Lithuania is similar to other countries in Western Europe whose population is aging. Long-term planning and strategies may provide results, however they will take time. “Brain drain”, the loss of professionals, directly affects the country’s economic, innovative and competitive capital, writes Eidintas. According to surveys, factors preventing Lithuanians from returning are low wages and their children’s potentially difficult re-integration into Lithuanian education and lifestyle. Children of emigrants inevitably lose their native language skills, and bonds with their birth country become tenuous. Not all parents are active in preserving the culture.  

The quest to encourage re-emigration remains top of mind.
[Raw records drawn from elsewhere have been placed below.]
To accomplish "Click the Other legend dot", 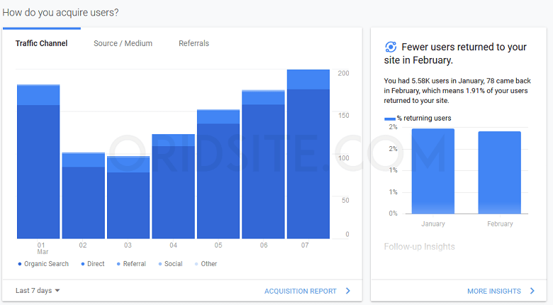I will tap(196, 264).
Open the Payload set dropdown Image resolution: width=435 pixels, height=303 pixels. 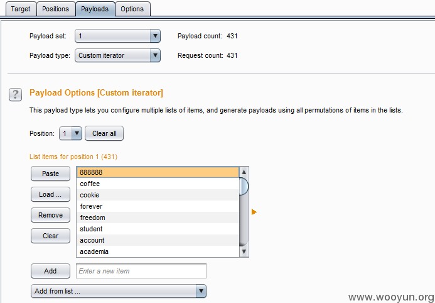(117, 36)
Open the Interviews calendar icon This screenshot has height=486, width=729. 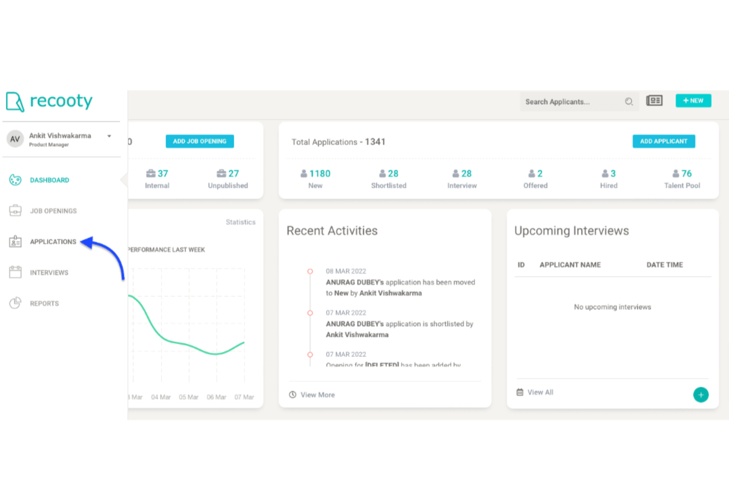click(15, 272)
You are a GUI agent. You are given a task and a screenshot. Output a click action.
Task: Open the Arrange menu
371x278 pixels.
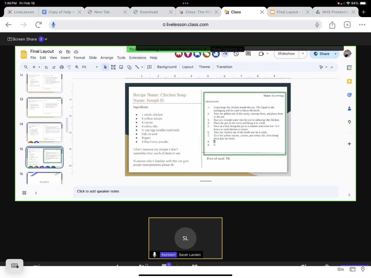(x=107, y=58)
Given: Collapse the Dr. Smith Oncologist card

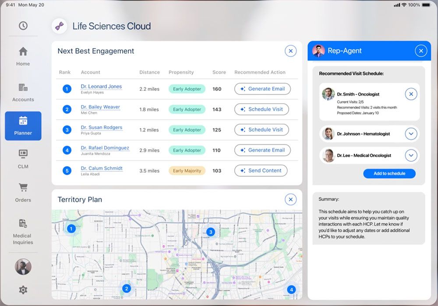Looking at the screenshot, I should pos(410,94).
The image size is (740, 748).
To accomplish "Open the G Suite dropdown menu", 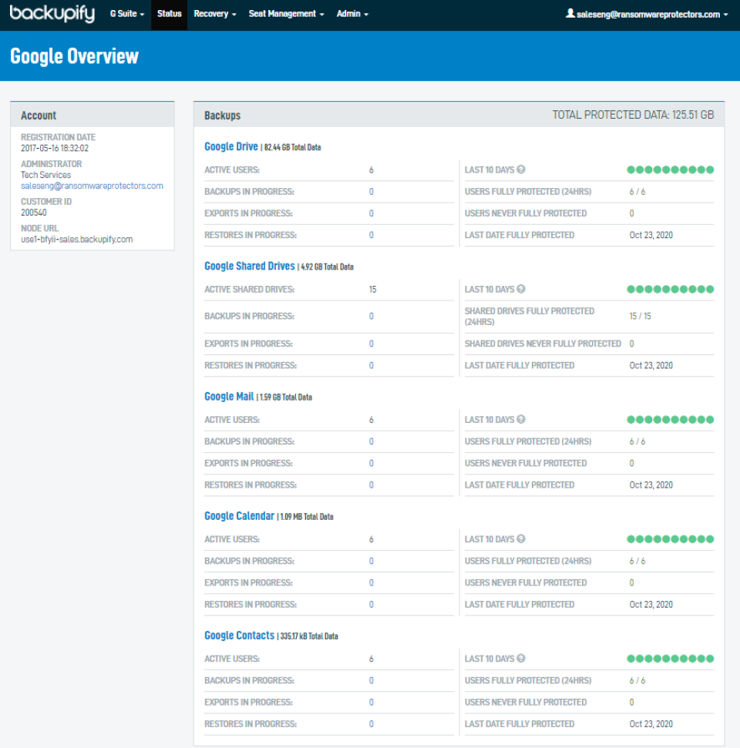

Statistics show that 20-25 per cent of emigrants return. Demographically emigration is a loss, and yet Eidintas reminds us that those Lithuanians are not “gone”– they work and send money to their relatives, some of them live in Lithuania part of the time as a second home. Surveys show that emigrants continue to take an interest in Lithuanian economic, political and cultural life, and maintain close ties with the homeland through technology.

The new wave of emigration is not over – some emigrants are still in the process of settling abroad. Conditions can change: Eidintas cites the example of the effect of COVID-19 on globalization. Current émigrés and later generations may yet decide to return to their roots, bring their expertise and connections back to Lithuania. They are 1.5 million strong, and they care about Lithuania.